Deal With the Barking
Dogs bark. You can't really avoid it. It's how they communicate and express themselves. Whether it's to show excitement or to warn you of danger, it's natural for a dog to bark. While you may get to avoid it for much of the day if you're working, your neighbors may not have that luxury. This can be an annoyance that can easily escalate, especially if it induces other dogs to bark. To avoid any complaints or if there has been one, try to establish if there is a particular trigger for the barking. Sometimes it can be because your dog is bored or isn’t getting enough exercise, so if that's the case, consider hiring a dog walker or taking him on extra walks yourself if practical. If that doesn't prove effective, you may have to think about crating him or putting him in daycare while you're away. Of course, you can always consult with a dog trainer or vet if the barking does persist.
Teach Public Decorum
When your dog is in public, best behavior is essential. This is especially true if your dog hasn't been socialized with people and other pets. The best approach to take is to prepare your dog for being outdoors through training, so as to avoid any unfortunate, avoidable incidents. You can do this yourself, but professional training can be really useful. Training your dog in public manners and impulse control is critical to ensuring your dog is a good neighbor. He won't make friends if he uses others people’s lawns or walls to go potty, or if he approaches strangers with exuberant disregard for boundaries. If you're armed with basic commands to keep him under control, not to mention a leash that provides the right sort of balance for your pooch, you can avoid things that could leave a bad impression on neighbors.

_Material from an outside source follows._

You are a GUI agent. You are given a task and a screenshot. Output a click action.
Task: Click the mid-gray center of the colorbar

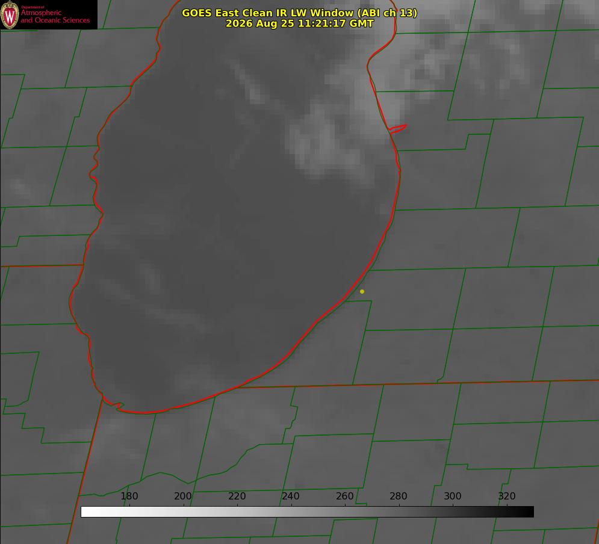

Realize That Not Everyone Loves Dogs
This is an unfortunate truth and can be a major source of contention with neighbors. Your dog himself may not love everyone or even other dogs. Communication can be beneficial as does understanding your dog's personality. He may be nervous, shy, or otherwise uncomfortable being petted. If this is the case, always make sure that strangers know this, and you may be able to avoid uncomfortable situations occurring. If necessary, consider investing in a “no petting” vest as an extra precaution. Should it be the reverse, neighbors who are uncomfortable, consider asking them what they find to be problematic. It may be possible to correct the issue, but, if not, don't put a neighbor under any pressure to get along with your pup. A polite “hello” as you walk by may have to suffice.
With these tips in mind, you can be a conscientious neighbor. Your dog has a better chance of getting along well with others if properly socialized, and you'll have an easier time, too.